◆ Given request
Copy each line of the listing below exactly as it appears, leaving out the pictures.
──────── Records for this task ────────
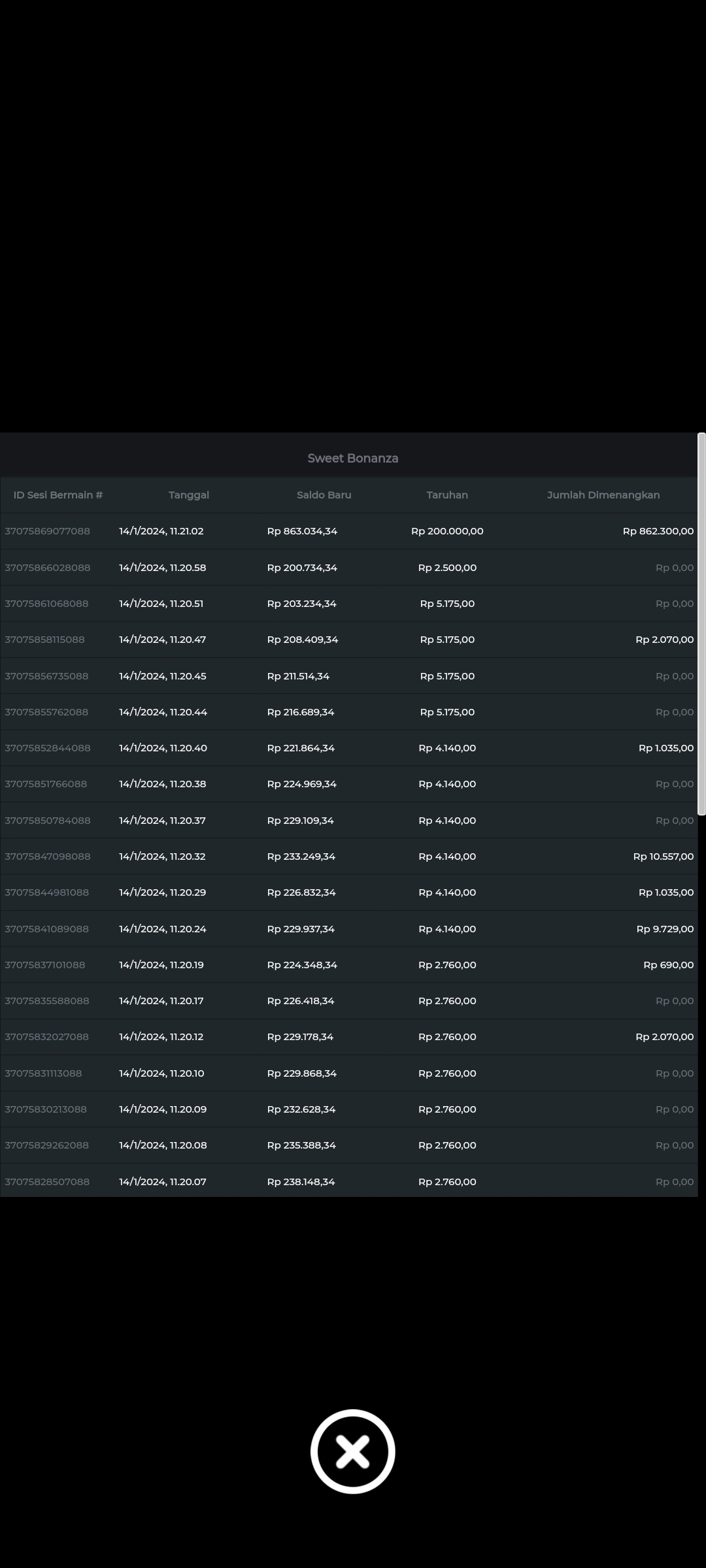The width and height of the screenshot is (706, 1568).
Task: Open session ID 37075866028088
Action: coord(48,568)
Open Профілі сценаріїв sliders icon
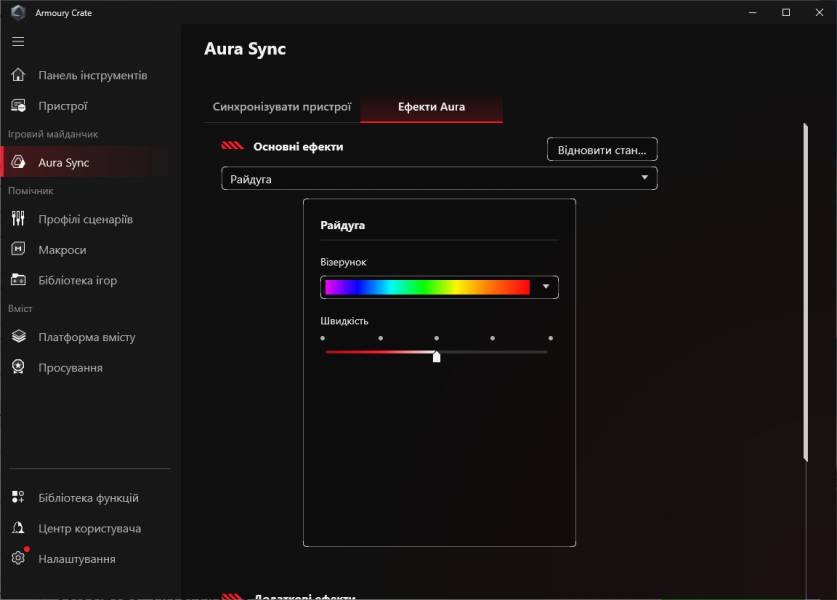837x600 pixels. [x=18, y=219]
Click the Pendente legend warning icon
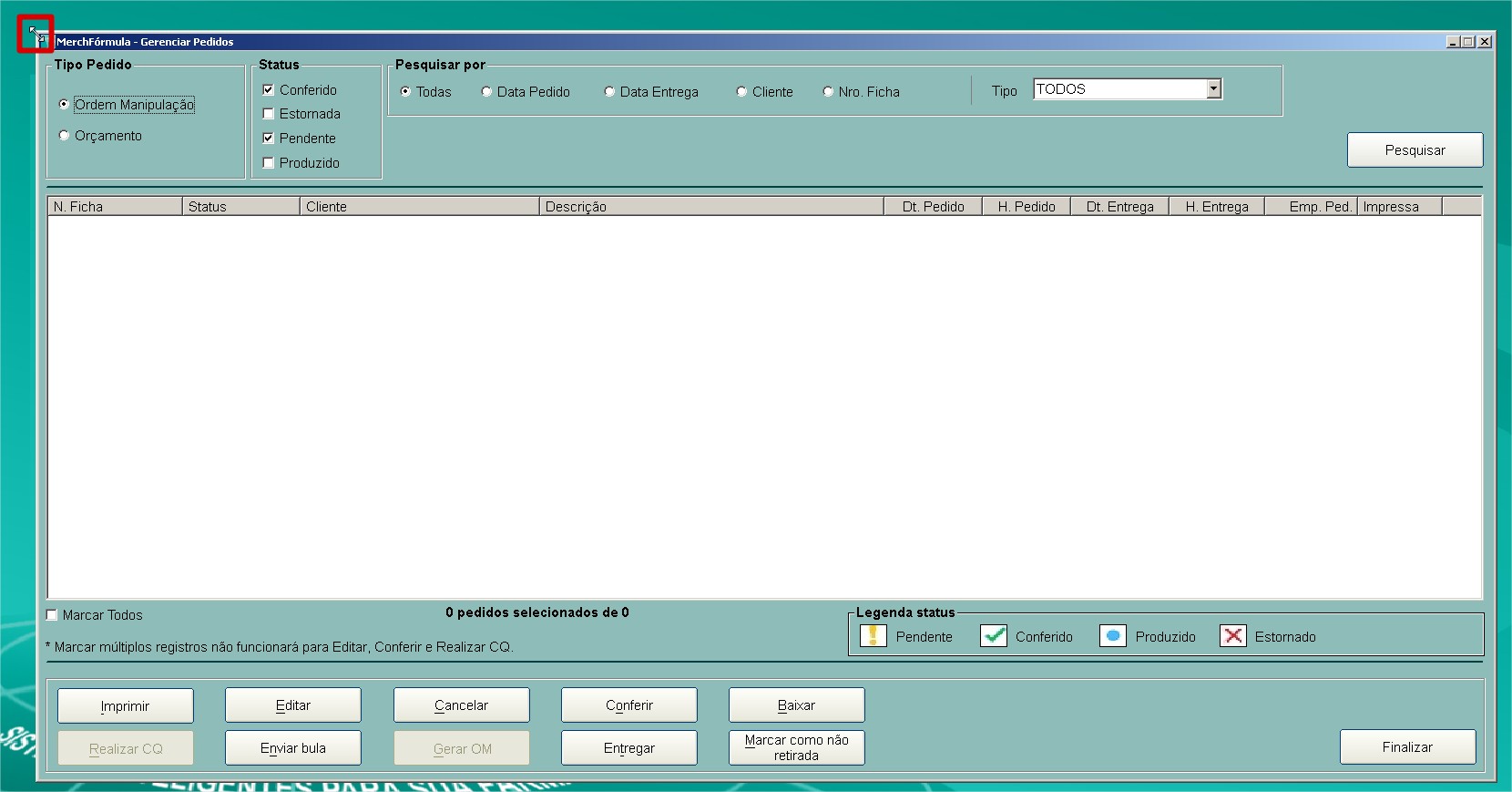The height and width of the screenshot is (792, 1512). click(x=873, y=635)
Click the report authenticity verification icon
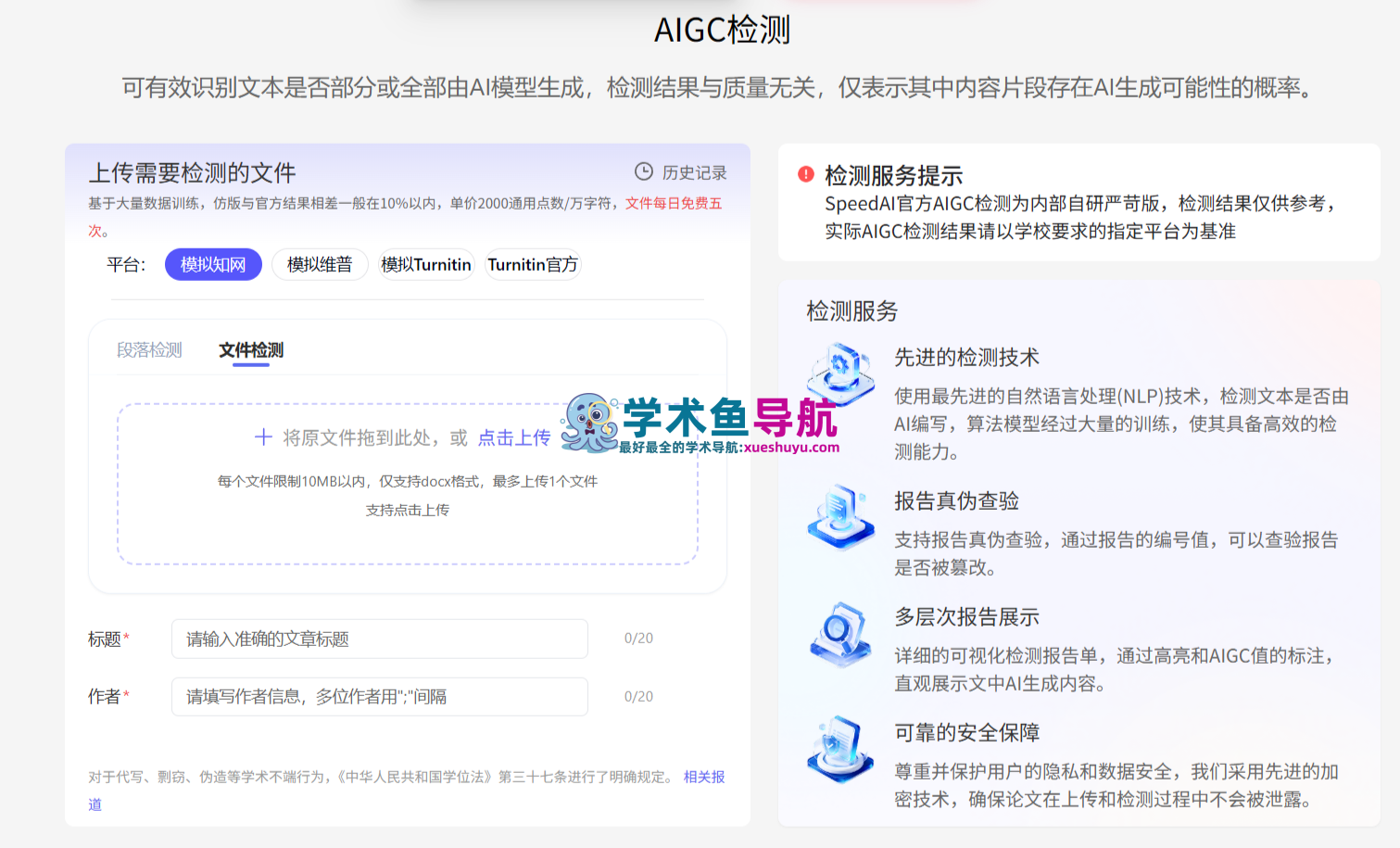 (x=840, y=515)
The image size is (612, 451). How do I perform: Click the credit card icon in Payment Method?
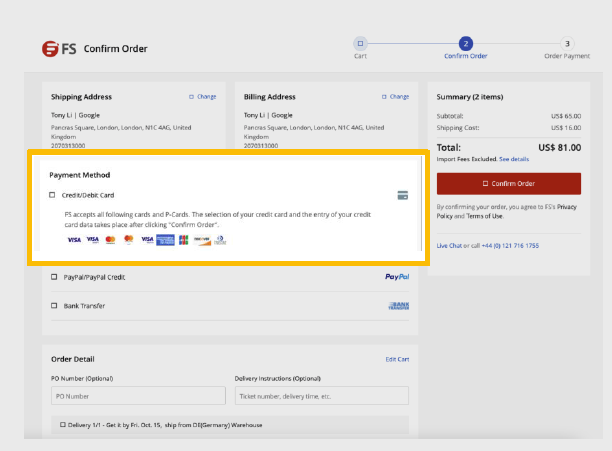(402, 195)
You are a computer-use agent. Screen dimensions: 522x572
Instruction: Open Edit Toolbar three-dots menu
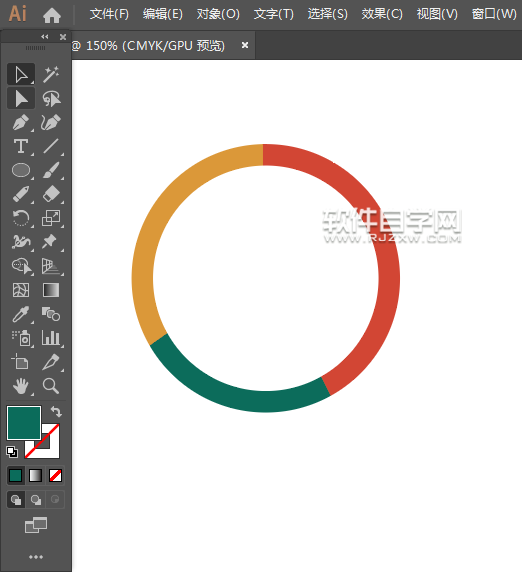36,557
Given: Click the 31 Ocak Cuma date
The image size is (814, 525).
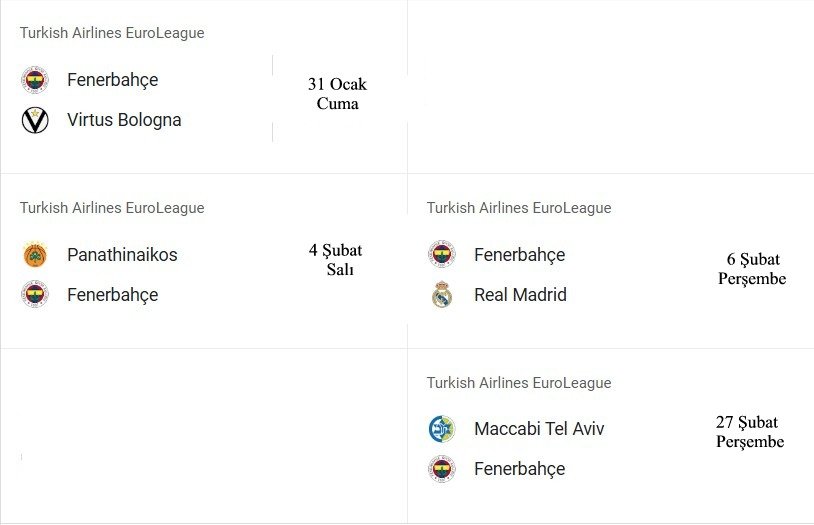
────────
◆ Full solution
The width and height of the screenshot is (706, 1568).
Task: Open session ID 37075866028088
Action: coord(48,568)
Open Профілі сценаріїв sliders icon
837x600 pixels. [x=18, y=219]
Click the Pendente legend warning icon
The height and width of the screenshot is (792, 1512). click(x=873, y=635)
Click the report authenticity verification icon
 (x=840, y=515)
The image size is (612, 451). How do I perform: Click the credit card icon in Payment Method?
(402, 195)
You are a computer-use agent. Screen dimensions: 522x572
Instruction: Open Edit Toolbar three-dots menu
36,557
Given: Click the 31 Ocak Cuma date
The image size is (814, 525).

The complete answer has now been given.